In ITER-like representative volumes, mass re-distribution in pebble beds due to fragmentation was shown to induce subtle changes to local packing fractions yet have the ability to result in macroscopically consequential changes to temperature distributions with volumetric heating. Pebble fragmentation had the largest impact when fragments were significantly smaller than the original pebble (fragments 1/125 the volume of the original) and a comparably large number of pebbles were crushed, 5%. In this case, maximum pebble bed temperatures increased approximately 20% compared to the well-packed bed with a nuclear heating rate of 8 W/cc. Yet when pebbles broke into larger fragments and the amount of broken pebbles was less extensive, the thermomechanical response of pebble beds was significantly more tame; less than 5% increases in maximum bed temperatures were seen in all pebble beds considered when only 1% of the pebbles fragmented.

From the same parametric range of ITER representative pebble bed configurations, the models predict that horizontal-style configurations of breeder zones, such as in the EU HCPB design for ITER, produced no gap between the upper layer of pebbles and coolant surface even up to 5% of all pebbles fragmenting during operation. In fact, the configuration’s orientation relative to gravity resulted in slight broadening of temperature profiles, and even slightly lower peak-to-average temperatures than vertical-style configurations, as packing structures evolved due to fragmentation. Interstitial helium was seen to accommodate much of the loss of contact conductance on overall thermal transport in packed beds, in spite of the possibility of gap formation. The role of flowing helium purge gas has been considered for the first time by the models of fusion pebble beds developed for this thesis, and its impact on thermal transport was given some careful attention in an LBM-based model.
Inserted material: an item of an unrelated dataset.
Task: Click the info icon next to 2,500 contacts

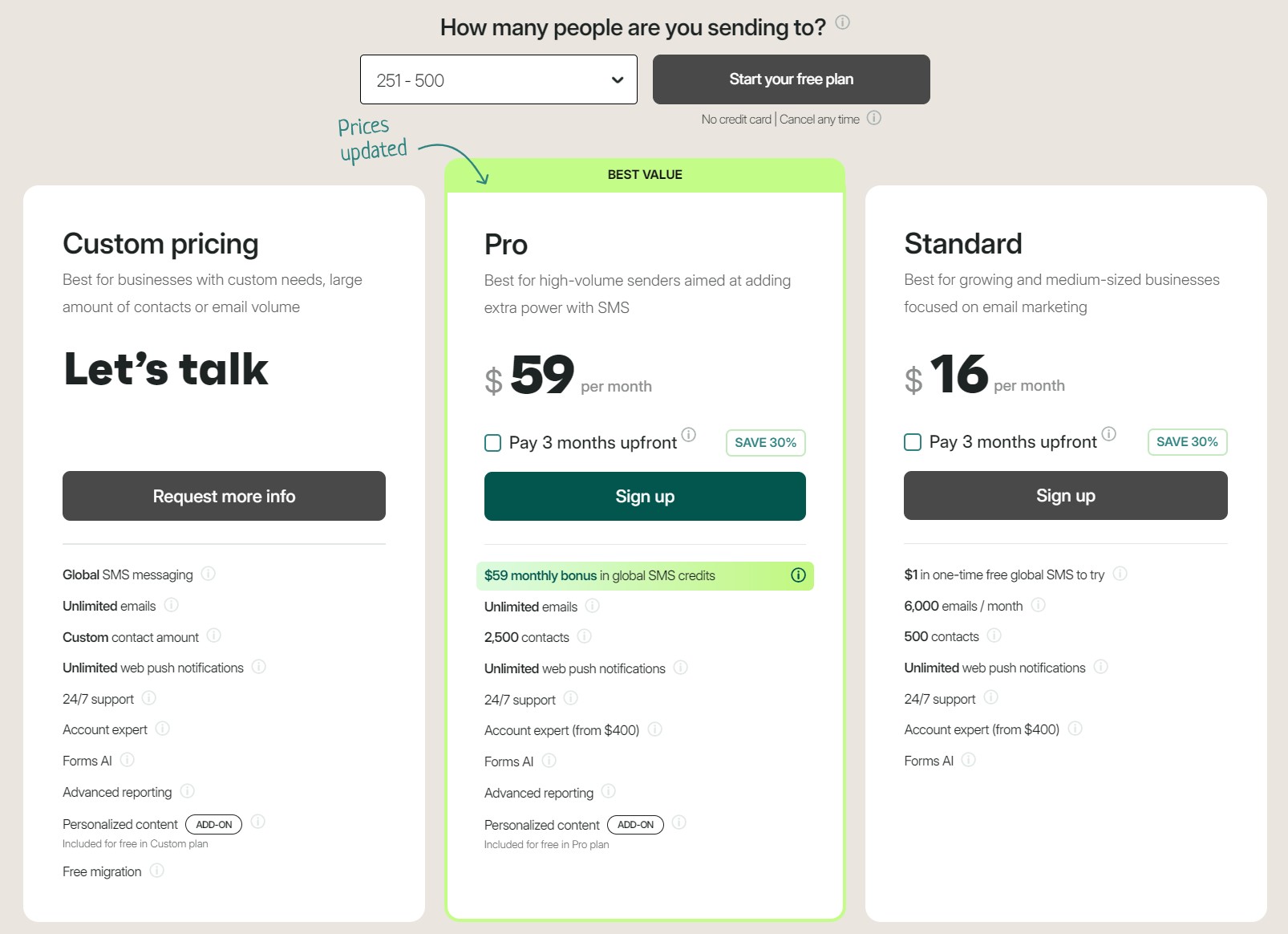Action: point(584,637)
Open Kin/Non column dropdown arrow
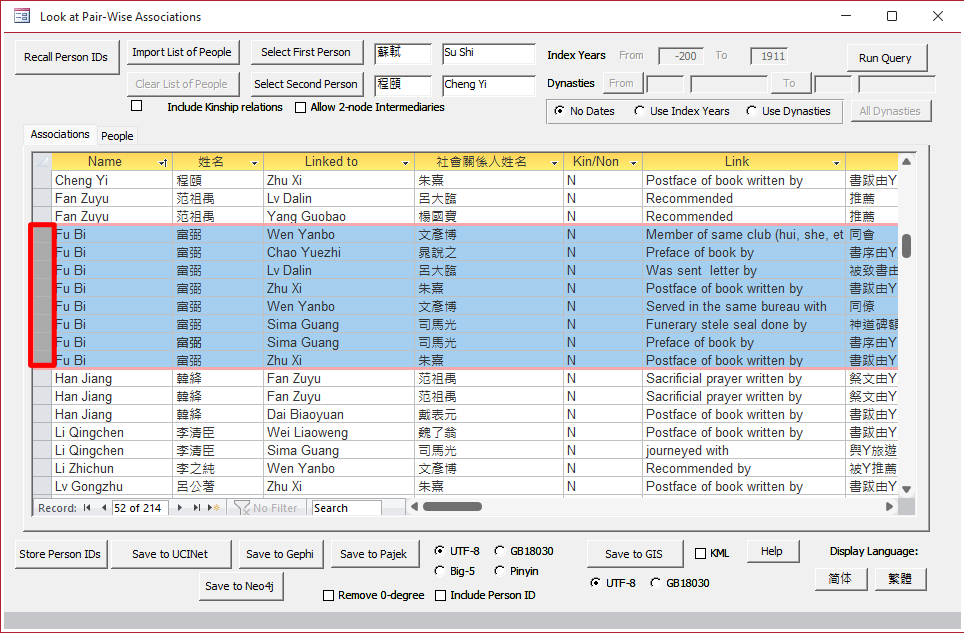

From LBM results, the laminar nature of low-Reynolds flow in packed beds implies conduction is the dominant mode of heat transfer through the packed bed. The maximum difference between temperature profiles predicted with CFD-DEM and LBM-DEM models was only 6%, the difference arising entirely from the pure conduction model (volume-averaged CFD-DEM) versus the consideration of fluctuation terms (LBM) adding to a transverse thermal dispersion on effective conductivity. For a design which will have such low-Re flow, CFD-DEM simulations were run in considerably less time than the full models of LBM-DEM (hours compared to days) and the error from neglecting thermal dispersion may be acceptable. Nevertheless, the small differences between LBM and CFD-DEM results arose due to increases in transverse dispersive conductivity of the fluid which itself suggest larger Reynolds or higher packing fraction pebble beds may increase transverse dispersion and thereby the ability to handle higher heat deposition due to increased effective conductivity. The LBM model of fluid and solid interaction should be used for future studies of this topic.